"Whatever happened in the war to make everything a web-application? Are browsers on mobile devices so sub-standard they don't fully support what we loosely call HTML5? The future was supposed to be web-applications... and that was supposed to make developers lives easier. But it seems the reality has become multiple APIs/platforms with developers having to either pick one or more and build/maintain them. Ouch?"
The problem is that all end-users care about is having a snappy, responsive, and functional experience. I don't develop web applications so I can't comment on what's technically possible, but as a long time end user it seems no one can manage to achieve that.
Real world cellular data connections are flakey at best. They can go from 500 kB/s to 0.1 kB/s in a flash, or vanish for 10s of seconds at a time. And that's assuming your users *have* cellular data at all, many simply jump between wifi hotspots. I have yet to see a web app that can handle those conditions gracefully.

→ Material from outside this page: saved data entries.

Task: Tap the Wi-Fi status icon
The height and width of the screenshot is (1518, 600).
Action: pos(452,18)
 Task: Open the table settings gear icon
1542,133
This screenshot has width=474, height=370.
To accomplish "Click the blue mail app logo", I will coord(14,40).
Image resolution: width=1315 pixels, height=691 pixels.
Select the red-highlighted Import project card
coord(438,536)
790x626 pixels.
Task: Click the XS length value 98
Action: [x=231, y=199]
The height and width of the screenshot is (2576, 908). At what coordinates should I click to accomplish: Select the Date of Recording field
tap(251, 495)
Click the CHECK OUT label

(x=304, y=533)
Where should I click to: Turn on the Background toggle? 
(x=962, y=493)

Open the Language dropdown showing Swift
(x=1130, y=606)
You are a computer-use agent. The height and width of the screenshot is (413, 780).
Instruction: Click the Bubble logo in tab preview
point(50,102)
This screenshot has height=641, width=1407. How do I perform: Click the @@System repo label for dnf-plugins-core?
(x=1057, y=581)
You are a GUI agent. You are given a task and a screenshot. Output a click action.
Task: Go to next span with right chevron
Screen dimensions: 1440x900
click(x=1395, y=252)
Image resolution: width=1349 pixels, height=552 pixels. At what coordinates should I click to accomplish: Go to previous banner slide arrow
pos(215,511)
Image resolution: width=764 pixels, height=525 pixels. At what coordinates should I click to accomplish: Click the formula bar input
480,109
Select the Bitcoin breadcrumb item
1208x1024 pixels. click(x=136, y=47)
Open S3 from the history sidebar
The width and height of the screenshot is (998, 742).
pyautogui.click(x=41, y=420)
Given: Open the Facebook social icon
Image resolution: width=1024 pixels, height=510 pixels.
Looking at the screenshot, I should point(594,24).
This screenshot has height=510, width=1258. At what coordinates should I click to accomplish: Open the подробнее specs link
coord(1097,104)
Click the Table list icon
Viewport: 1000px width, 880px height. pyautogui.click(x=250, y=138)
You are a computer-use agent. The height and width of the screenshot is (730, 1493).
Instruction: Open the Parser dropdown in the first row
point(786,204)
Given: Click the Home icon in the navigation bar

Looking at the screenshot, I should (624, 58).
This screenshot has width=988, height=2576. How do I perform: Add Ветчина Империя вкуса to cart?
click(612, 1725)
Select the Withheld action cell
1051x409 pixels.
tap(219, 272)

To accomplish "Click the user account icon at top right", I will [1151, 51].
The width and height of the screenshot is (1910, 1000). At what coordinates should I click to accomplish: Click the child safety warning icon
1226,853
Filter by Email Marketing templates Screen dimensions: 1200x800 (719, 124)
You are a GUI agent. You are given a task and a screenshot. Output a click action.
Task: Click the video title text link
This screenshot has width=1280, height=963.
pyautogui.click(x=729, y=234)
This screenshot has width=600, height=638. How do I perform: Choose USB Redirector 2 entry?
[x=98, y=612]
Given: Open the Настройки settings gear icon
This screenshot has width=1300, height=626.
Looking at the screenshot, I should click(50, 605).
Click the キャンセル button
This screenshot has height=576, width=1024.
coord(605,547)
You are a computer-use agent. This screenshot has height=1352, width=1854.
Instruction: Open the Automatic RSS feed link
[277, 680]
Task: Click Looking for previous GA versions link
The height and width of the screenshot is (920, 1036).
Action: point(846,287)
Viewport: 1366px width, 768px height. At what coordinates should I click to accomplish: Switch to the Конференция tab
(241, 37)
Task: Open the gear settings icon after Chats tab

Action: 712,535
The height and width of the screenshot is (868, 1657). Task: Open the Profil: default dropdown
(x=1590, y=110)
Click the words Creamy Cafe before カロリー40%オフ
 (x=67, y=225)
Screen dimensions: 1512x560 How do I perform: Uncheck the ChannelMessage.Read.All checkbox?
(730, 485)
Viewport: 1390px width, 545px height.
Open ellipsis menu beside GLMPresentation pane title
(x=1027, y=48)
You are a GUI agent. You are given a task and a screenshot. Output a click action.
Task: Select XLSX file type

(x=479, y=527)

You could blame it on the lack of cross-platform standard for locally installing web-apps and caching required data for when connectivity isn't available, but I think Facebook's story is telling. They initially wrote their app by embedding a cross-platform web-app inside an OS-specific shell. The result was terrible. Loading took forever, and would frequently stall indefinitely. Caching never worked as expected, you'd get stale, inconsistent and sometimes erratic results. After trying to refine it for well over a year, they gave up and reimplemented it using as much native code as possible. The result? It handle the flakey connection gracefully. Loading was significantly faster and more reliable, time outs functioned as you'd expect and the caching problems went away. The app looked identical on surface, but the difference was the underlying mechanics actually worked reliably.
Again I'm not a web-app developer, but I'd speculate that the language and APIs just don't allow the low-level control required to handle challenging network conditions gracefully. If they did, you'd think Facebook of all companies could figure out how to make it work.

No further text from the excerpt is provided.